Статья:
···
В свое время возникновение эстетики дало мощный толчок развитию философской мысли (вспомним о значении кантовской "Критики способности суждения" для развития немецкой классической философии). Сегодня эстетика стоит перед дилеммой: или она станет творческой, отвечающей на вопросы нашего времени, или она перестанет существовать как направление философской мысли, как факт культурной жизни.

2

С анализом эстетической деятельности (в том числе – деятельности художественно-эстетической) с позиций эстетики Другого читатель может познакомиться в специально посвященной этим вопросам работе (см.: Лишаев С. А. Эстетика Другого: эстетическое расположение и деятельность. Самара: Самарская гуманитарная академия, 2003).

3

Рильке Р. М. Новые стихотворения. М., Наука, 1977. С. 271.

4

У В. Даля читаем: "Диво ср. чудо, невидаль, диковина... <...> Дивный <...> чудный, чудесный, изумительный, удивительный, редкостный; прекрасный, превосходный... <...> Дивиться чему, удивляться, чудиться, даться диву" (Даль В. И. Толковый словарь живого великорусского языка: В 4 т. СПб.: ТОО "Диамант", 1996. Т. 1. С. 435).

5

Введя эстетическое как особый способ человеческого бытия через понятие "Бытие", мы тем самым уже допустили возможность включить в область эстетики чувственное переживание того, что можно назвать "Небытием". Собственно о Небытии как квазипредметности эстетического опыта Другого речь у нас пойдет ниже. Здесь же мы хотим указать на то обстоятельство, что определение эстетики как феноменологии эстетического опыта (эстетического опыта Другого) как опыта Бытия (без упоминания Небытия) вполне законно, поскольку введение Бытия как предмета эстетики имплицитно уже предполагает возможность рассматривать в качестве предмета эстетики также и Небытие как негативный модус Другого. (Правда, это только возможность, которая эмпирически реализуется далеко не в каждом опыте осмысления эстетических феноменов.) Если уж говорить о данности Другого в чувственном восприятии, вполне законно начать разговор о Другом с Бытия. Опыт Небытия возможен только потому, что возможен опыт Бытия; если нет Бытия, то нет и Небытия. Небытие есть (присутствует), если есть Бытие; положительное Ничто (Бытие) всегда опережает для нас как сущих отрицательное Ничто (Небытие). Было бы не вполне корректно вводить эстетическое как особую сферу человеческого опыта через Другое как Небытие. Мы поступим правильнее, если введем эстетическое через Другое как Бытие. Важно, однако, не останавливаться на Другом как Бытии и иметь в виду те формы эстетического опыта, которые выходят за границы эстетики Бытия ("ужасное", "страшное", "безобразное", "тоскливое").
···
Исходный листинг:
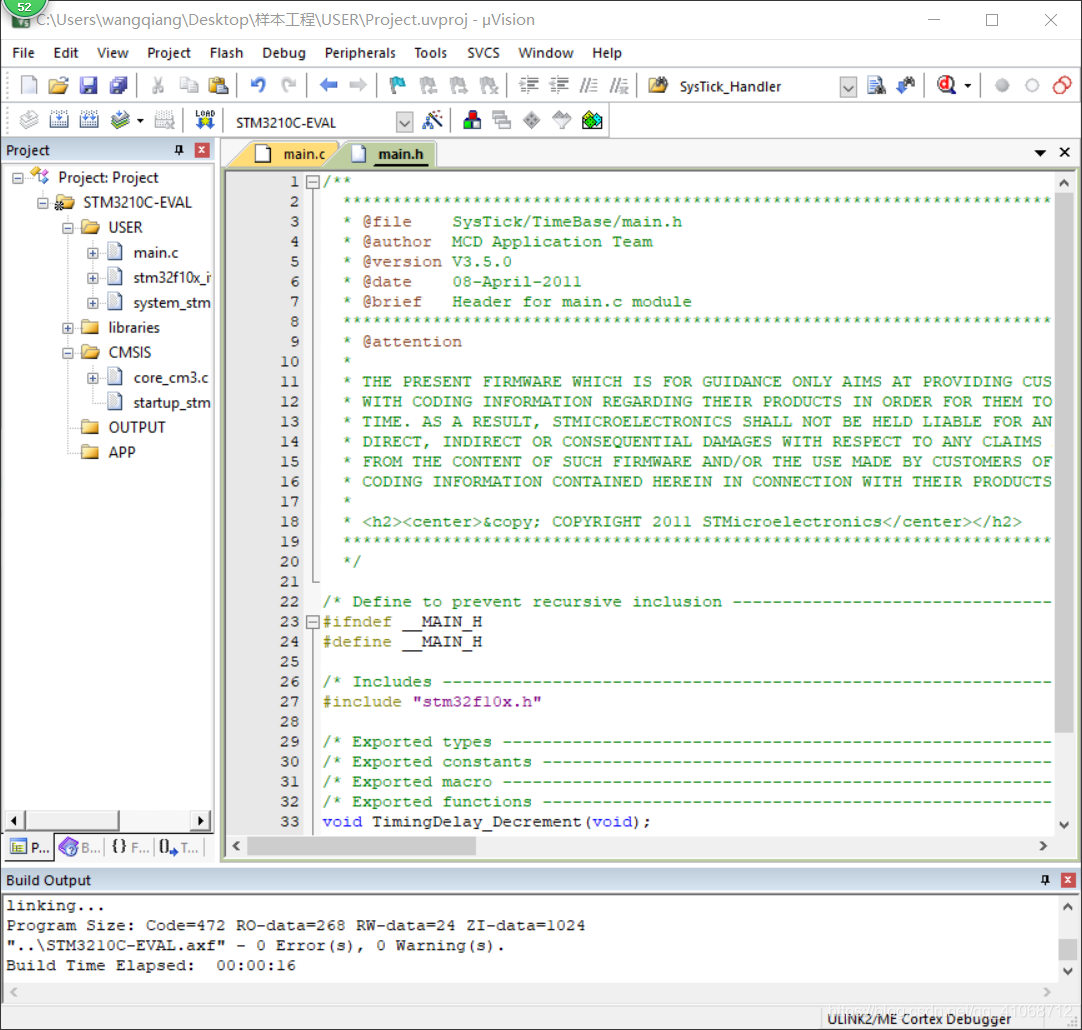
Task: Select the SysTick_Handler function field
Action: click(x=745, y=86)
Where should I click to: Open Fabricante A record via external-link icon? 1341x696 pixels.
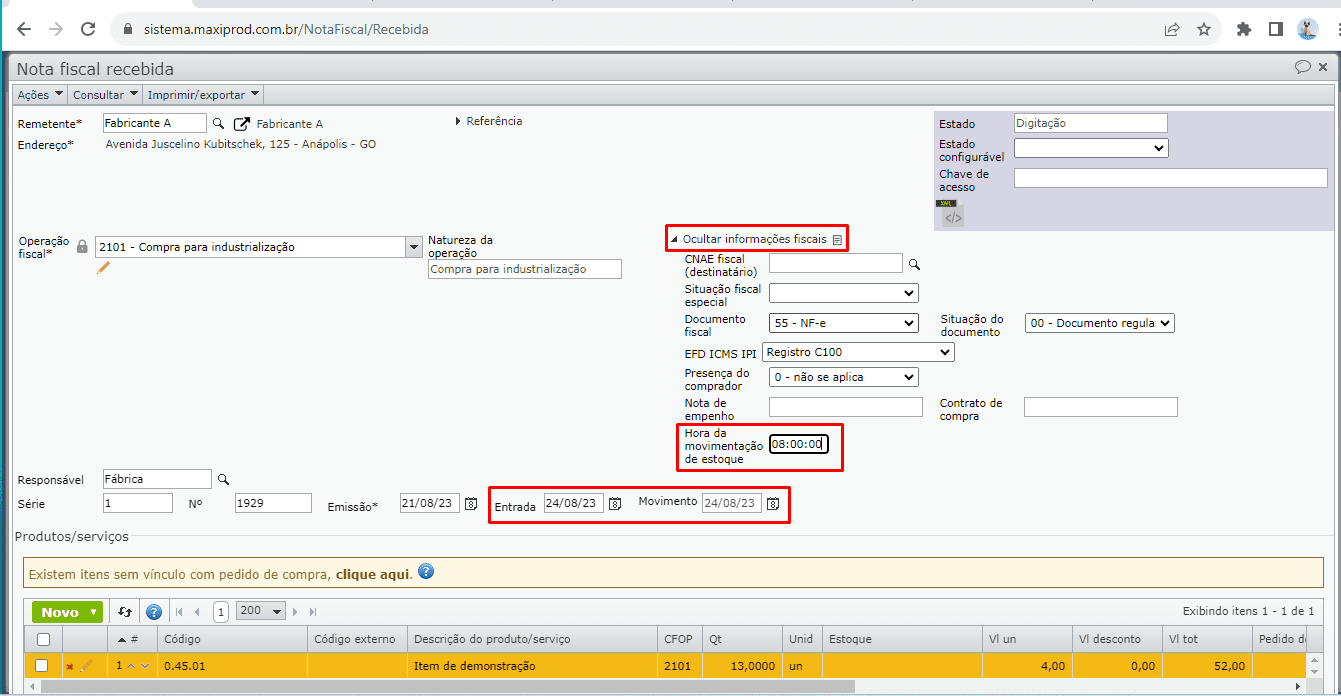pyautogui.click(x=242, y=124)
···
Задания к выполнению:
(1) Перед какой дилеммой, согласно статье, стоит сегодня эстетика?
(2) Извлеките из статьи дословно весь фрагмент от слов «С анализом эстетической» вниз до слов «1977. С. 271.» включительно.

Ответы:
(1) Либо стать творческой, отвечающей на вопросы нашего времени, либо перестать существовать как направление философской мысли и как факт культурной жизни.

(2)
С анализом эстетической деятельности (в том числе – деятельности художественно-эстетической) с позиций эстетики Другого читатель может познакомиться в специально посвященной этим вопросам работе (см.: Лишаев С. А. Эстетика Другого: эстетическое расположение и деятельность. Самара: Самарская гуманитарная академия, 2003).

3

Рильке Р. М. Новые стихотворения. М., Наука, 1977. С. 271.